Un incubo terribile, rimasto nella storia come marchio indelebile, che costò la vita ad un enorme numero di persone, quasi tutti civili inermi, colpiti dall’esplosione, dalle ustioni e dalle radiazioni che, purtroppo, sono scaturite.

Un evento che segnò la fine della Seconda guerra mondiale. Oggi ricorre l’ottantesimo anniversario di quella tragedia immane. Moltissimi i Paesi che prenderanno parte alla commemorazione in ricordo di quanto accaduto, con la speranza che ricordare possa essere un monito per le generazioni attuali e future.

La speranza è che da questa giornata possa diffondersi un messaggio di Pace in tutto il Mondo.

A Hiroshima è presente un Museo del Memoriale della Pace, che ogni anno viene visitato da moltissime persone, tanti sono i bambini.

Le due bombe sganciate sulle città di Hiroshima e Nagasaki nel tempo hanno purtroppo innescato un altro grave problema: la nascita di una particolare categoria di cittadini, gli Hibakusha che letteralmente significa “persone colpite dalla bomba”.

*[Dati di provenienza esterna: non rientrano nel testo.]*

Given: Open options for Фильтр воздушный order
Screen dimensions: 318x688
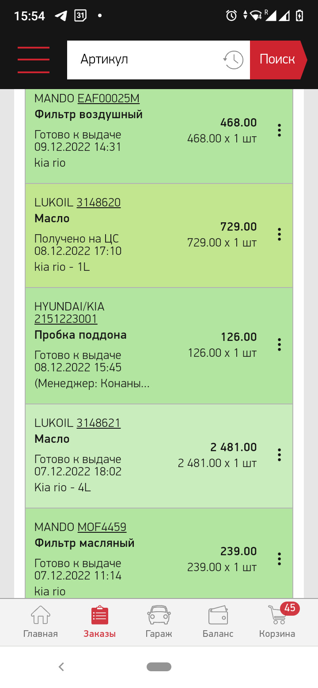Looking at the screenshot, I should (279, 131).
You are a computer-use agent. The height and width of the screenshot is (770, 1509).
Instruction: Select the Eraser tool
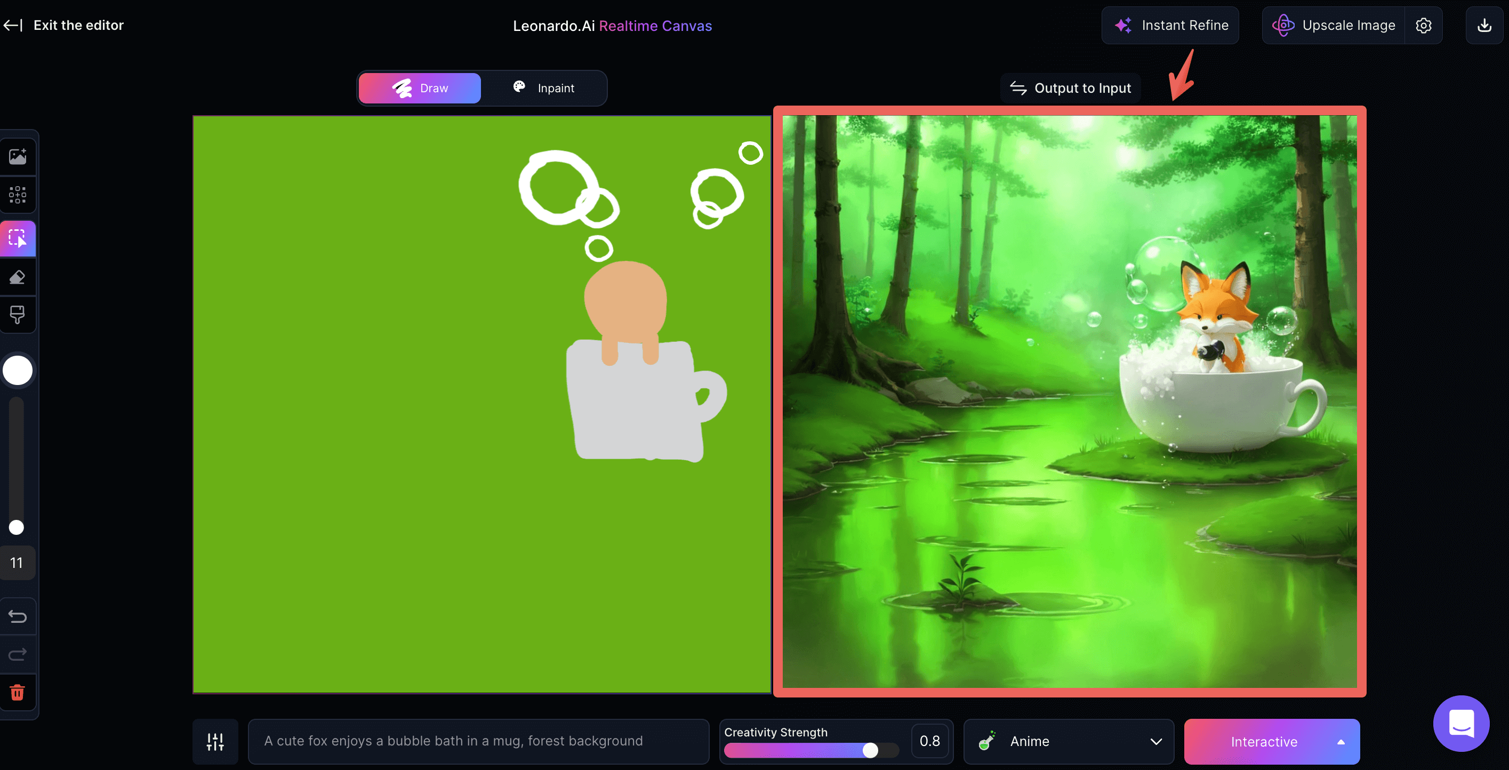click(x=18, y=277)
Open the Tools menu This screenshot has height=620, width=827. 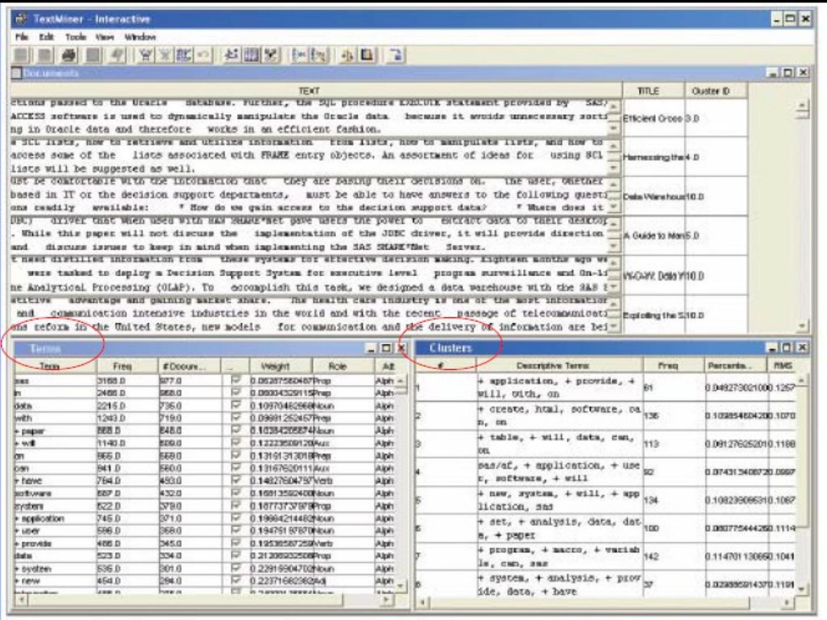[75, 37]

La tragedia di questi individui non fu solo data dalle conseguenze fisiche dovute all’ordigno bellico, seppur non di poco conto, si parla infatti di ferite e di problematiche dovute alle radiazioni.

Il problema che si manifestò negli anni successivi fu l’emarginazione sociale da parte della stessa società giapponese che avrebbe dovuto sostenerli.

Questa discriminazione aveva radici ben più lontane, e più esattamente era dovuta ad antiche credenze culturali secondo le quali la sofferenza non era altro che la diretta conseguenza di colpe passate, e che non colpiva casualmente gli individui.

Oggi, dopo molti decenni, si continua a lottare contro questa grave forma di emarginazione e questo insegna a tutti noi che l’umanità deve sempre vincere sui pregiudizi, anche su quelli più radicati.